Source records
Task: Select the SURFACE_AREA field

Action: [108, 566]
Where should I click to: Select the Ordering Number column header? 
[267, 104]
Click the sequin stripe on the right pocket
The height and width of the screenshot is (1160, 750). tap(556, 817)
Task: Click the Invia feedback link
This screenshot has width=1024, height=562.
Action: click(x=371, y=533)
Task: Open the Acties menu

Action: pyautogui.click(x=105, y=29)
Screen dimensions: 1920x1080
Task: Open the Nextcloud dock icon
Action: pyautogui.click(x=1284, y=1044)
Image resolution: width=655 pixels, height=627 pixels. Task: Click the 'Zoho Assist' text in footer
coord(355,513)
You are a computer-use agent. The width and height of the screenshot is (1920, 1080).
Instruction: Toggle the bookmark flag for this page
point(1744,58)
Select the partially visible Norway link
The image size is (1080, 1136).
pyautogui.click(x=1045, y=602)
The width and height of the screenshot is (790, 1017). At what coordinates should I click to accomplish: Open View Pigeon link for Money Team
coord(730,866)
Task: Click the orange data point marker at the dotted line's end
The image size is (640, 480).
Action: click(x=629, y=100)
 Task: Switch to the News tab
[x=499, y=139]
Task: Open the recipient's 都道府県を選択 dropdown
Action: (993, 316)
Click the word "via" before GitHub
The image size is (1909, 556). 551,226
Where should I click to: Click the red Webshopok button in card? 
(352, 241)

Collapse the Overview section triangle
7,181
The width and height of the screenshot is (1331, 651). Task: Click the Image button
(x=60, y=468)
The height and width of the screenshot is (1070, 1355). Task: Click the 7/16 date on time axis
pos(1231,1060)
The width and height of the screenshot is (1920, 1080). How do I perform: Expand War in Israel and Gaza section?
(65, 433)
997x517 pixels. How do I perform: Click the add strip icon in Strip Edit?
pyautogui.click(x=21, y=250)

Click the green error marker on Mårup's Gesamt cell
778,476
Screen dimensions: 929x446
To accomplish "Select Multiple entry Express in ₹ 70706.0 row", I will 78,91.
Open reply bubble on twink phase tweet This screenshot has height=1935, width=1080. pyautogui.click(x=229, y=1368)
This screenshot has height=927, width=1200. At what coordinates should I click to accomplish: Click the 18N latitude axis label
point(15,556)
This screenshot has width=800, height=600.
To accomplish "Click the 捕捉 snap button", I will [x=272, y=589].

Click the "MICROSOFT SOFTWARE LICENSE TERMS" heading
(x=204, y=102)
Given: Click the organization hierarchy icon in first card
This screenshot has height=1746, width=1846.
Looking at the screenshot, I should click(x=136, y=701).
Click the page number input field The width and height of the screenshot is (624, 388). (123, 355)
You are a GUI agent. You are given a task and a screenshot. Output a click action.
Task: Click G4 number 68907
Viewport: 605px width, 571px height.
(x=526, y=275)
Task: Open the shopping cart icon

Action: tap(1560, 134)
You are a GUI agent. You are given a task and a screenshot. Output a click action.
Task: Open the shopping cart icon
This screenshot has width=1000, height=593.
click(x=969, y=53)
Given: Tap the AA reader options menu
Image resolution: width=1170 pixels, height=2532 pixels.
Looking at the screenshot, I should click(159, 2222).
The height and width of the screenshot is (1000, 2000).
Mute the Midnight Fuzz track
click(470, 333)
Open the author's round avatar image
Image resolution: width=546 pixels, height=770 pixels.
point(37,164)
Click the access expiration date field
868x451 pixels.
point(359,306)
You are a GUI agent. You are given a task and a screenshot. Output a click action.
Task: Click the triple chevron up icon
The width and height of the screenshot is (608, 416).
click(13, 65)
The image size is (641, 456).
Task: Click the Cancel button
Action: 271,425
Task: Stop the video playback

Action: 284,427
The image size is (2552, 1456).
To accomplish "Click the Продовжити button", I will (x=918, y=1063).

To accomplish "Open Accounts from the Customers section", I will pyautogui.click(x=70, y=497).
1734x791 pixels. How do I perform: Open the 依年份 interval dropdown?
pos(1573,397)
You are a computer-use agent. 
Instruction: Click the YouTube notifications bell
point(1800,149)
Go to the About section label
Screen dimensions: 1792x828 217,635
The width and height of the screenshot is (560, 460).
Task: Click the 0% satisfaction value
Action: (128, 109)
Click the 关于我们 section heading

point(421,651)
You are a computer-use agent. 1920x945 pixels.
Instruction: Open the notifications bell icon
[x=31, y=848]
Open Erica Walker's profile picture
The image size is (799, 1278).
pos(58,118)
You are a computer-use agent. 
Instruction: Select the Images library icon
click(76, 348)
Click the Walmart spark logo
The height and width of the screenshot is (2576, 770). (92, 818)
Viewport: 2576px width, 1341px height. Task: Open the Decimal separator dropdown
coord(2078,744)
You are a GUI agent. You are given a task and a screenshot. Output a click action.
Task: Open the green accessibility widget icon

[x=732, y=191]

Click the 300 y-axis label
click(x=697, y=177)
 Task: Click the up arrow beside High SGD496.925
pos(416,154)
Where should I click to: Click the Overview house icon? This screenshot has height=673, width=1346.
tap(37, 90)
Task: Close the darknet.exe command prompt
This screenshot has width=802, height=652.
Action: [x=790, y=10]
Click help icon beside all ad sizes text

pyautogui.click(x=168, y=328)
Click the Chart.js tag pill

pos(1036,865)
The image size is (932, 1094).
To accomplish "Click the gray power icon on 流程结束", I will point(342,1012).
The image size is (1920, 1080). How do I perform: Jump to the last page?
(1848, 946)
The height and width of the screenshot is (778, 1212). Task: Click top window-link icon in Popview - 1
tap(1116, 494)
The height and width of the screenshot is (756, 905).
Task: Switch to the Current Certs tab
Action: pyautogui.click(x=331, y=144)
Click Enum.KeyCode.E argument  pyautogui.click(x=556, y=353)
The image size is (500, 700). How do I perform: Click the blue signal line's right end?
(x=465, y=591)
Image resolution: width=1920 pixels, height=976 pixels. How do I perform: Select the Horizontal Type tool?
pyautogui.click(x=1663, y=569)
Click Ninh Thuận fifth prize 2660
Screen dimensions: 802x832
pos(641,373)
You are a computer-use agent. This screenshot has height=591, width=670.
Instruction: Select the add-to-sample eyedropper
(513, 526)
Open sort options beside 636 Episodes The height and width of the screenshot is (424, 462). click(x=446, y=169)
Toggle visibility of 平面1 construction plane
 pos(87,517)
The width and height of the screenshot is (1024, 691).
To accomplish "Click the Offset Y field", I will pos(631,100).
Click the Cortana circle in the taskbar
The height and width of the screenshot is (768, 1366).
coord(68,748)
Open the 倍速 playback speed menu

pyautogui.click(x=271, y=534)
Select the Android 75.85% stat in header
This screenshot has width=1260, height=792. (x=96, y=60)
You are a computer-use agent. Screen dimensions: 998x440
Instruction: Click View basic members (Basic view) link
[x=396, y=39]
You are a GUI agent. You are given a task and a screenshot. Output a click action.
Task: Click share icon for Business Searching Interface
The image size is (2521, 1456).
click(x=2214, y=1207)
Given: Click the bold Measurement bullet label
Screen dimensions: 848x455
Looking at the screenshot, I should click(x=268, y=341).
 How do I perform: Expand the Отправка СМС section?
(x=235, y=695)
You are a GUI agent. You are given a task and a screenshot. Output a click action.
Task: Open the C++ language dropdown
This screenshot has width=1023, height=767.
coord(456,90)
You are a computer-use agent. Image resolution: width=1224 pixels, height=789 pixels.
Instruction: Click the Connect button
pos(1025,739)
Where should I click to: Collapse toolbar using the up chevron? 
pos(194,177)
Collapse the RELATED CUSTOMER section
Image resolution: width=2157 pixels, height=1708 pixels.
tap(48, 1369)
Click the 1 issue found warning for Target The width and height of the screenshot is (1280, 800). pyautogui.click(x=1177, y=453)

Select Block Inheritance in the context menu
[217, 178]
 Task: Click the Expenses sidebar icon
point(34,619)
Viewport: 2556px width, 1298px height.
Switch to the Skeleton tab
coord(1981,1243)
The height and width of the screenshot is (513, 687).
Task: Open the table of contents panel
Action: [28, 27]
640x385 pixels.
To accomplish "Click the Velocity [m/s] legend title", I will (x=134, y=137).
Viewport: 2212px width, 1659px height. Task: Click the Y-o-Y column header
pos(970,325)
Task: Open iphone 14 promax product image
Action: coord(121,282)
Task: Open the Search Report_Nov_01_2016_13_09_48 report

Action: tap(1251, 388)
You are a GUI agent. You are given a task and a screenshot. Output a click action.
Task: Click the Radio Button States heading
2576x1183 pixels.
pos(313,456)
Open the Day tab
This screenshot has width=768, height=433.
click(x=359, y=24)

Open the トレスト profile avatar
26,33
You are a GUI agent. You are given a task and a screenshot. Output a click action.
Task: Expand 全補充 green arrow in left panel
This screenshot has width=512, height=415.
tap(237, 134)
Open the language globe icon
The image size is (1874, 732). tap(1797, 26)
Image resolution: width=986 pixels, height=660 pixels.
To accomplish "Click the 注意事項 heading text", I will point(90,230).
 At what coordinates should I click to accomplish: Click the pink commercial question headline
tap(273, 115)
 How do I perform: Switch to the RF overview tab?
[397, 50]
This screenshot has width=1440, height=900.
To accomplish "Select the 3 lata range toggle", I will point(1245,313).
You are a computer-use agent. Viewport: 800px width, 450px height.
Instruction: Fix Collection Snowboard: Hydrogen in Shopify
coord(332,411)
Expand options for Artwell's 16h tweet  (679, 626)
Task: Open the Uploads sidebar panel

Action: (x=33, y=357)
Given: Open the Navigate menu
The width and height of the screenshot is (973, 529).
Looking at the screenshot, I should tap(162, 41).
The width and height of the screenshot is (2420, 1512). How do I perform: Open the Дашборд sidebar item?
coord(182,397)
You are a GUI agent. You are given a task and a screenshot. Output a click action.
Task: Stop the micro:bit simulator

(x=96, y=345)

- [WHAT IS EXPECTED]: Copy, without any change, everything in the rows above from the line containing "Viewport: 2212px width, 1659px" down to the line containing "Action: tap(1251, 388)", including both of those lines.

- [RESPONSE FOR THIS EXERCISE]:
Viewport: 2212px width, 1659px height. Task: Click the Y-o-Y column header
pos(970,325)
Task: Open iphone 14 promax product image
Action: coord(121,282)
Task: Open the Search Report_Nov_01_2016_13_09_48 report

Action: tap(1251, 388)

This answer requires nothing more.